§ **What is needed**: Transcribe each record exactly as it appears.

----

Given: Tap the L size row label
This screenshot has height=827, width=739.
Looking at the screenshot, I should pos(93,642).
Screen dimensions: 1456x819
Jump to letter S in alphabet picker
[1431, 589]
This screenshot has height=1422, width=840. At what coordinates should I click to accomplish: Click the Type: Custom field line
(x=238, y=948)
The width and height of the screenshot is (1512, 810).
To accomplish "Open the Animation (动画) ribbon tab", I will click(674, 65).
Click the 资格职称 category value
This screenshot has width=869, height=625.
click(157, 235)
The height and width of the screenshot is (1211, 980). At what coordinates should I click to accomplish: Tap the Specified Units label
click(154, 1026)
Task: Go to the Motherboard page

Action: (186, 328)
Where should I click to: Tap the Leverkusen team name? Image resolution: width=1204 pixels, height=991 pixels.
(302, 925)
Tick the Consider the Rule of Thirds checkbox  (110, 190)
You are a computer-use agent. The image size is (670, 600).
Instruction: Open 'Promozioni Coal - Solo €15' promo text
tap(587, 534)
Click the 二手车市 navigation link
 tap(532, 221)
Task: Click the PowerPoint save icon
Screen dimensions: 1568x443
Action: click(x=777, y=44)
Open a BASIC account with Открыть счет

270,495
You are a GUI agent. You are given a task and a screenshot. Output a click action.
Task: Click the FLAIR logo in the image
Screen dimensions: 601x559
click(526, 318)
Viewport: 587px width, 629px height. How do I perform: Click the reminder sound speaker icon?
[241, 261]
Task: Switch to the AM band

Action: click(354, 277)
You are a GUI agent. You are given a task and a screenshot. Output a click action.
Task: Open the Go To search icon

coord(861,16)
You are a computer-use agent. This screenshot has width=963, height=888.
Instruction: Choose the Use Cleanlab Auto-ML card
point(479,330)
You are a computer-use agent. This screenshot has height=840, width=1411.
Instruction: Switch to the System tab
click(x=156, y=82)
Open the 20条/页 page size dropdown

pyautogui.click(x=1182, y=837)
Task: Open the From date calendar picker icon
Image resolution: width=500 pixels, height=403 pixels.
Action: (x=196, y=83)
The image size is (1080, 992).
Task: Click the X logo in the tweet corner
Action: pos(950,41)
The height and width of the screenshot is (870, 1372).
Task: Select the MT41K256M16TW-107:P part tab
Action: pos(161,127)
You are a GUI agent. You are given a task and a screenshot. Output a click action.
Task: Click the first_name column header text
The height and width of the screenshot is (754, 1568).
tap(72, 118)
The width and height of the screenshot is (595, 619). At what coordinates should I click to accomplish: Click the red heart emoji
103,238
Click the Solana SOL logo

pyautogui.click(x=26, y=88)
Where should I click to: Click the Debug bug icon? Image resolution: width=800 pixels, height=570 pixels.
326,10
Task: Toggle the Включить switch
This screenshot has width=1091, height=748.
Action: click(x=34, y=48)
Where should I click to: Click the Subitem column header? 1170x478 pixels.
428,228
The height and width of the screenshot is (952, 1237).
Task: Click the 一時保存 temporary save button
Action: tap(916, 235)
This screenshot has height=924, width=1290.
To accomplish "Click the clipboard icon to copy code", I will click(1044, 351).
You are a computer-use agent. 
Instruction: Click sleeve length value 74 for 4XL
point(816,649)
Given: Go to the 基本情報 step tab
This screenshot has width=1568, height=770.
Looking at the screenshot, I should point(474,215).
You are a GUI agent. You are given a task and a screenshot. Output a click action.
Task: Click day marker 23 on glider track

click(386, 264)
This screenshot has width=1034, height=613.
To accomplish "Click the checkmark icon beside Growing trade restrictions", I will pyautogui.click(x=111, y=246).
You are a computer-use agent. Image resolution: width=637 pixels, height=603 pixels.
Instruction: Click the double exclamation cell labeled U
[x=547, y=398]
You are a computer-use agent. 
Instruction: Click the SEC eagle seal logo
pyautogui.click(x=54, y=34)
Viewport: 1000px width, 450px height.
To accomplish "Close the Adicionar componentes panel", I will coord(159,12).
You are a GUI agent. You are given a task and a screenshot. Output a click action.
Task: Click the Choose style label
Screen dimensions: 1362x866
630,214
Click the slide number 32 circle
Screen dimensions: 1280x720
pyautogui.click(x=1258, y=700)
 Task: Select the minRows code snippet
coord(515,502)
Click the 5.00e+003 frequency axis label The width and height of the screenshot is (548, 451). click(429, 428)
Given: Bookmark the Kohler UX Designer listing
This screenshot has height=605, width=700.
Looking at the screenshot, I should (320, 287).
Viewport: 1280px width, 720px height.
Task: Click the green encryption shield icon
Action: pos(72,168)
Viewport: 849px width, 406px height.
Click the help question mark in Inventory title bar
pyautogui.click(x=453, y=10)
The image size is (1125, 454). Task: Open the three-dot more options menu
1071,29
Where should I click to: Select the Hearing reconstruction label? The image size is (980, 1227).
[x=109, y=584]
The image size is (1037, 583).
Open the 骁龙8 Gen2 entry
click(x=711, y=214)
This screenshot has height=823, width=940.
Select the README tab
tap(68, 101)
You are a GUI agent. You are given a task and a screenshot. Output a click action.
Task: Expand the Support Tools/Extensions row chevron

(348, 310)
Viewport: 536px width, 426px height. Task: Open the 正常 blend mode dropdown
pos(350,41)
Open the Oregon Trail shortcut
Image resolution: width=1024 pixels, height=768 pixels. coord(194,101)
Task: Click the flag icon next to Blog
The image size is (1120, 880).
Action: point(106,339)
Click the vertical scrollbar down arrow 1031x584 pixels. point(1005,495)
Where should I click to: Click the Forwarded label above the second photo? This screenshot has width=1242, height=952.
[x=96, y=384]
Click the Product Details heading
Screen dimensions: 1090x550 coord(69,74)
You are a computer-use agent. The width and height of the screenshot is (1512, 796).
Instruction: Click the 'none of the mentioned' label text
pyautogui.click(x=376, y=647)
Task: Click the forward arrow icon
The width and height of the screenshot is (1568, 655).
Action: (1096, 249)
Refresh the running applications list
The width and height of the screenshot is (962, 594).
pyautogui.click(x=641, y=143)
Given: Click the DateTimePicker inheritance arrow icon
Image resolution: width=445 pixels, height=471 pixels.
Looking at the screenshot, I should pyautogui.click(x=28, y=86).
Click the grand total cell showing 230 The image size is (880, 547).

----

§ **Completed exercise**:
Given: Tap the L size row label
This screenshot has height=827, width=739.
Looking at the screenshot, I should pos(93,642).
Screen dimensions: 1456x819
Jump to letter S in alphabet picker
[1431, 589]
This screenshot has height=1422, width=840. At what coordinates should I click to accomplish: Click the Type: Custom field line
(x=238, y=948)
The width and height of the screenshot is (1512, 810).
To accomplish "Open the Animation (动画) ribbon tab", I will click(674, 65).
Click the 资格职称 category value
This screenshot has width=869, height=625.
click(157, 235)
The height and width of the screenshot is (1211, 980). At what coordinates should I click to accomplish: Tap the Specified Units label
click(154, 1026)
Task: Go to the Motherboard page

Action: (186, 328)
Where should I click to: Tap the Leverkusen team name? Image resolution: width=1204 pixels, height=991 pixels.
(302, 925)
Tick the Consider the Rule of Thirds checkbox  (110, 190)
You are a computer-use agent. The image size is (670, 600).
Instruction: Open 'Promozioni Coal - Solo €15' promo text
tap(587, 534)
Click the 二手车市 navigation link
 tap(532, 221)
Task: Click the PowerPoint save icon
Screen dimensions: 1568x443
Action: click(x=777, y=44)
Open a BASIC account with Открыть счет

270,495
You are a GUI agent. You are given a task and a screenshot. Output a click action.
Task: Click the FLAIR logo in the image
Screen dimensions: 601x559
click(526, 318)
Viewport: 587px width, 629px height. How do I perform: Click the reminder sound speaker icon?
[241, 261]
Task: Switch to the AM band

Action: click(354, 277)
You are a GUI agent. You are given a task and a screenshot. Output a click action.
Task: Open the Go To search icon

coord(861,16)
You are a computer-use agent. This screenshot has width=963, height=888.
Instruction: Choose the Use Cleanlab Auto-ML card
point(479,330)
You are a computer-use agent. This screenshot has height=840, width=1411.
Instruction: Switch to the System tab
click(x=156, y=82)
Open the 20条/页 page size dropdown

pyautogui.click(x=1182, y=837)
Task: Open the From date calendar picker icon
Image resolution: width=500 pixels, height=403 pixels.
Action: (x=196, y=83)
The image size is (1080, 992).
Task: Click the X logo in the tweet corner
Action: pos(950,41)
The height and width of the screenshot is (870, 1372).
Task: Select the MT41K256M16TW-107:P part tab
Action: pos(161,127)
You are a GUI agent. You are given a task and a screenshot. Output a click action.
Task: Click the first_name column header text
The height and width of the screenshot is (754, 1568).
tap(72, 118)
The width and height of the screenshot is (595, 619). At what coordinates should I click to accomplish: Click the red heart emoji
103,238
Click the Solana SOL logo

pyautogui.click(x=26, y=88)
Where should I click to: Click the Debug bug icon? Image resolution: width=800 pixels, height=570 pixels.
326,10
Task: Toggle the Включить switch
This screenshot has width=1091, height=748.
Action: click(x=34, y=48)
Where should I click to: Click the Subitem column header? 1170x478 pixels.
428,228
The height and width of the screenshot is (952, 1237).
Task: Click the 一時保存 temporary save button
Action: tap(916, 235)
This screenshot has height=924, width=1290.
To accomplish "Click the clipboard icon to copy code", I will click(1044, 351).
You are a computer-use agent. 
Instruction: Click sleeve length value 74 for 4XL
point(816,649)
Given: Go to the 基本情報 step tab
This screenshot has width=1568, height=770.
Looking at the screenshot, I should point(474,215).
You are a GUI agent. You are given a task and a screenshot. Output a click action.
Task: Click day marker 23 on glider track

click(386, 264)
This screenshot has width=1034, height=613.
To accomplish "Click the checkmark icon beside Growing trade restrictions", I will pyautogui.click(x=111, y=246).
You are a computer-use agent. Image resolution: width=637 pixels, height=603 pixels.
Instruction: Click the double exclamation cell labeled U
[x=547, y=398]
You are a computer-use agent. 
Instruction: Click the SEC eagle seal logo
pyautogui.click(x=54, y=34)
Viewport: 1000px width, 450px height.
To accomplish "Close the Adicionar componentes panel", I will coord(159,12).
You are a GUI agent. You are given a task and a screenshot. Output a click action.
Task: Click the Choose style label
Screen dimensions: 1362x866
630,214
Click the slide number 32 circle
Screen dimensions: 1280x720
pyautogui.click(x=1258, y=700)
 Task: Select the minRows code snippet
coord(515,502)
Click the 5.00e+003 frequency axis label The width and height of the screenshot is (548, 451). click(429, 428)
Given: Bookmark the Kohler UX Designer listing
This screenshot has height=605, width=700.
Looking at the screenshot, I should (320, 287).
Viewport: 1280px width, 720px height.
Task: Click the green encryption shield icon
Action: pos(72,168)
Viewport: 849px width, 406px height.
Click the help question mark in Inventory title bar
pyautogui.click(x=453, y=10)
The image size is (1125, 454). Task: Open the three-dot more options menu
1071,29
Where should I click to: Select the Hearing reconstruction label? The image size is (980, 1227).
[x=109, y=584]
The image size is (1037, 583).
Open the 骁龙8 Gen2 entry
click(x=711, y=214)
This screenshot has height=823, width=940.
Select the README tab
tap(68, 101)
You are a GUI agent. You are given a task and a screenshot. Output a click action.
Task: Expand the Support Tools/Extensions row chevron

(348, 310)
Viewport: 536px width, 426px height. Task: Open the 正常 blend mode dropdown
pos(350,41)
Open the Oregon Trail shortcut
Image resolution: width=1024 pixels, height=768 pixels. coord(194,101)
Task: Click the flag icon next to Blog
The image size is (1120, 880).
Action: point(106,339)
Click the vertical scrollbar down arrow 1031x584 pixels. point(1005,495)
Where should I click to: Click the Forwarded label above the second photo? This screenshot has width=1242, height=952.
[x=96, y=384]
Click the Product Details heading
Screen dimensions: 1090x550 coord(69,74)
You are a computer-use agent. The width and height of the screenshot is (1512, 796).
Instruction: Click the 'none of the mentioned' label text
pyautogui.click(x=376, y=647)
Task: Click the forward arrow icon
The width and height of the screenshot is (1568, 655).
Action: (1096, 249)
Refresh the running applications list
The width and height of the screenshot is (962, 594).
pyautogui.click(x=641, y=143)
Given: Click the DateTimePicker inheritance arrow icon
Image resolution: width=445 pixels, height=471 pixels.
Looking at the screenshot, I should pyautogui.click(x=28, y=86).
Click the grand total cell showing 230 The image size is (880, 547).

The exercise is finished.